The included example agent simulates a model upgrade with an env var, so you can see Brooder catch
a real regression completely offline.

```bash
git clone https://github.com/agentbrooder/brooder && cd brooder
pip install -e .

# The signature move: what breaks if I migrate from one model to another?
brooder migrate --from gpt-4o --to gpt-5-new examples/regressing_agent.py
```

Output (abridged):

```
──────────────────────── Model Migration Report ────────────────────────
 1 of 3 cases change behavior when migrating gpt-4o → gpt-5-new.

 support-agent · e1ded4070eee · REGRESSED · stability 40
   path diverged at step 0: was TOOL create_ticket(order=12345), now dropped
   - trajectory[0]  {'name': 'create_ticket', 'args': {'order': '12345'}}
   ~ output
       before: I've started your refund.
       after:  Refunds are not supported.
```

The "new model" silently stopped creating the refund ticket **and** flipped its answer. That would
have shipped to production unnoticed. Brooder caught it — and exited non-zero, so CI would block it.

---

## The normal workflow

```bash
brooder record examples/regressing_agent.py     # capture golden baselines from real runs
brooder run    examples/regressing_agent.py     # re-run after a change, diff vs baseline
brooder diff                                    # see exactly what changed
brooder approve                                 # accept the new behavior as the baseline
```

`brooder run` exits non-zero when behavior regressed — drop it into CI and it gates your PRs.

---

## Instrument your own agent

Add one decorator. Log tool calls with one function. That's the whole SDK.

```python
import brooder

def search_kb(query):
    brooder.tool_call("search_kb", {"query": query}, result="...")
    return "..."

@brooder.record("support-agent")
def agent(question: str) -> str:
    docs = search_kb(question)
    return answer_from(docs)

# call it over your real inputs; brooder records/replays automatically
```

Then run it through the CLI. Baselines are plain JSON committed to your repo, so diffs show up in
code review like any other change.

---

## Auto-capture (no manual `tool_call`)

Wrap your LLM client and Brooder records the model's tool-call decisions automatically:

```python
import brooder
import openai

client = brooder.instrument(openai.OpenAI())
# now every client.chat.completions.create(...) call is captured while recording
```

Supported providers: **OpenAI**, **Azure OpenAI**, **Anthropic**, **AWS Bedrock**, and
**Google (Gemini / Vertex)**. The provider is auto-detected; override it with
`brooder.instrument(client, provider="bedrock")`. Model *names* are intentionally not diffed, so
switching models isn't itself a change — only the model's *behavior* (which tools it calls, with
what arguments) is.

**Async works too.** `@brooder.record` and `instrument(...)` handle `async def` agents and async
clients — `AsyncOpenAI`, `AsyncAzureOpenAI`, `AsyncAnthropic`, and Google's `generate_content_async`
— with no extra setup (the recording context follows your `await`s and into child tasks):

```python
client = brooder.instrument(openai.AsyncOpenAI())

@brooder.record("support-agent")
async def agent(question: str) -> str:
    await client.chat.completions.create(model="gpt-4o", messages=[...])
    ...
```

(Async AWS Bedrock via aioboto3 isn't covered yet — the sync boto3 client is.)

## Capture from agent frameworks (OpenTelemetry)
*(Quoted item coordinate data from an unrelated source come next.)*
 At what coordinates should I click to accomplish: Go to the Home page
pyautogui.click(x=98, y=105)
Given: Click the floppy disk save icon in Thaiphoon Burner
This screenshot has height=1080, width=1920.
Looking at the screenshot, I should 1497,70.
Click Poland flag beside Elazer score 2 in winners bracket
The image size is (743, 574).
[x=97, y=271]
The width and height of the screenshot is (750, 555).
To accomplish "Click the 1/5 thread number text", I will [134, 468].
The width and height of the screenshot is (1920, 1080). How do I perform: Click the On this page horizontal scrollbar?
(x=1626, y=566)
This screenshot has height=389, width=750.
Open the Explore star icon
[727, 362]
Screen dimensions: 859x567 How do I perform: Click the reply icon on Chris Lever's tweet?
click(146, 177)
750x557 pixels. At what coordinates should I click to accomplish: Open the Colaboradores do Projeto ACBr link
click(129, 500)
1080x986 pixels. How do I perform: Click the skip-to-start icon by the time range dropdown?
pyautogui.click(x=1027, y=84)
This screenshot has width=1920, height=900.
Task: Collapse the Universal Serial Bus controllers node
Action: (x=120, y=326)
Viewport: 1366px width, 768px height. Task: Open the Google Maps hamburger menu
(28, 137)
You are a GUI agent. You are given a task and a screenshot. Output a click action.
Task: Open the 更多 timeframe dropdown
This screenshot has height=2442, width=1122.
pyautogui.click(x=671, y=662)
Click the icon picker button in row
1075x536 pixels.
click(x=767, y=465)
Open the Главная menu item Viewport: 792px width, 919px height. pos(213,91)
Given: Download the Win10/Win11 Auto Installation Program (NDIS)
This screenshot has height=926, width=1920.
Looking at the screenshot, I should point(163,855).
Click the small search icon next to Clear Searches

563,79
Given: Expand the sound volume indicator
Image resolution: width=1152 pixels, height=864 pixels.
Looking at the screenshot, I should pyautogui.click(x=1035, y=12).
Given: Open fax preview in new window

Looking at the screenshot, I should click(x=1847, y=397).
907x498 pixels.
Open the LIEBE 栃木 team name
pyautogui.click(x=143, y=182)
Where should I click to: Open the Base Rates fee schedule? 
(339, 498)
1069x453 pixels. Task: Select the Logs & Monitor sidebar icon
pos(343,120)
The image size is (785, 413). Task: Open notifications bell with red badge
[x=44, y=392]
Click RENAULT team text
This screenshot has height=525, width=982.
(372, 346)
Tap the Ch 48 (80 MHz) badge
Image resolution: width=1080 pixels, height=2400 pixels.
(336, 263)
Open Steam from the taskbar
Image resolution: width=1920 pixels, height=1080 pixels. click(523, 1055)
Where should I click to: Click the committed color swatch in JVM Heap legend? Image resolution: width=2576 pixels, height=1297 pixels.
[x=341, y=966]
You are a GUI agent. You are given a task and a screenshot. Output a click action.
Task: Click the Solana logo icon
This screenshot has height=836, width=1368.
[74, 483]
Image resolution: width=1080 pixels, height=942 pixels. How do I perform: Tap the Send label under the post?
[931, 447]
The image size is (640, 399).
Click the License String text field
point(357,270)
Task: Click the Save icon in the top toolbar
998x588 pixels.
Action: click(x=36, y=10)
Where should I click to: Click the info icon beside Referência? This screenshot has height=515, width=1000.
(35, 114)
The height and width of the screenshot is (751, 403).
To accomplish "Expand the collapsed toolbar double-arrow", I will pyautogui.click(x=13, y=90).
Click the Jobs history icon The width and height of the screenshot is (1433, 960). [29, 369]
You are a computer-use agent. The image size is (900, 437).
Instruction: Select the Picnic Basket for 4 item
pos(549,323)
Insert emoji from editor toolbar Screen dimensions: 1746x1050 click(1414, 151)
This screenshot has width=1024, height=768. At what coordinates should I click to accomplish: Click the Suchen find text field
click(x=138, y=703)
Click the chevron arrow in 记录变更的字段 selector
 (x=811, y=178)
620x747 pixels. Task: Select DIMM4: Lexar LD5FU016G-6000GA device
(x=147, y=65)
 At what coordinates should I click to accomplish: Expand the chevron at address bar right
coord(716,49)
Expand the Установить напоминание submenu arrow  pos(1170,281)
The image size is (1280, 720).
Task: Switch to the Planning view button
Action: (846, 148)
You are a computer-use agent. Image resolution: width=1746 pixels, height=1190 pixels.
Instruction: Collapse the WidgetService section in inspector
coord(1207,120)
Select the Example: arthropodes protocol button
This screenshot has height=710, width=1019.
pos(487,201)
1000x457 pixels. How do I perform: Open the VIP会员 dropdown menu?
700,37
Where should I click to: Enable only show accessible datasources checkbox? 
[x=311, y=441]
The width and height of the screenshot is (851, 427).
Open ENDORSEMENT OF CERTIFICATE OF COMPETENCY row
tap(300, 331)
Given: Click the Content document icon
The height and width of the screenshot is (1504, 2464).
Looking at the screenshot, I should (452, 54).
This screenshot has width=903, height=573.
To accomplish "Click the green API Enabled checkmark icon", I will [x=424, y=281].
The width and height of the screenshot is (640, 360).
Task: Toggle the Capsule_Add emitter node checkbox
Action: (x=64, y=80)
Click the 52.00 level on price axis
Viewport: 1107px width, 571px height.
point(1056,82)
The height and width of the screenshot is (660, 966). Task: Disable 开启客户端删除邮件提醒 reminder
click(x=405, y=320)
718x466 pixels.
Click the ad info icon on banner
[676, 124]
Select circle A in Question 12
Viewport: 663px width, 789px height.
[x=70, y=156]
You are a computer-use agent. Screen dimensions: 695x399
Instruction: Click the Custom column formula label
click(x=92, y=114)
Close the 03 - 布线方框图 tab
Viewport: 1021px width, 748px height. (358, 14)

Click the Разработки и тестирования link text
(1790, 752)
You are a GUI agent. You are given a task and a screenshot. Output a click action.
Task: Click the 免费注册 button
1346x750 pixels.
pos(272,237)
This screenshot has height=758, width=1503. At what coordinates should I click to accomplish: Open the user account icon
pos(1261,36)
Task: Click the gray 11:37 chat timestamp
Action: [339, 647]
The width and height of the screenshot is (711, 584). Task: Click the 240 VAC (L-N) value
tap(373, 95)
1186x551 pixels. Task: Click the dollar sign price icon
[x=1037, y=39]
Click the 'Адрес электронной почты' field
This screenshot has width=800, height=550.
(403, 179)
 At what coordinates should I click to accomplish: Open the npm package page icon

Building on an agent framework? If it emits OpenTelemetry GenAI spans — **LangGraph, CrewAI,
AutoGen**, and anything else on the convention — add one span processor and Brooder ingests the
whole trajectory, no manual `tool_call`:

```python
from opentelemetry import trace
from brooder.integrations.otel import BrooderSpanProcessor

trace.get_tracer_provider().add_span_processor(BrooderSpanProcessor(agent="support-agent"))
```

It maps inference spans → turns, `execute_tool` spans → tool calls, and the agent-root span's
input/output → the case identity and final answer. It also drops straight into the OTel pipelines
you already run (Datadog / Arize / Honeycomb).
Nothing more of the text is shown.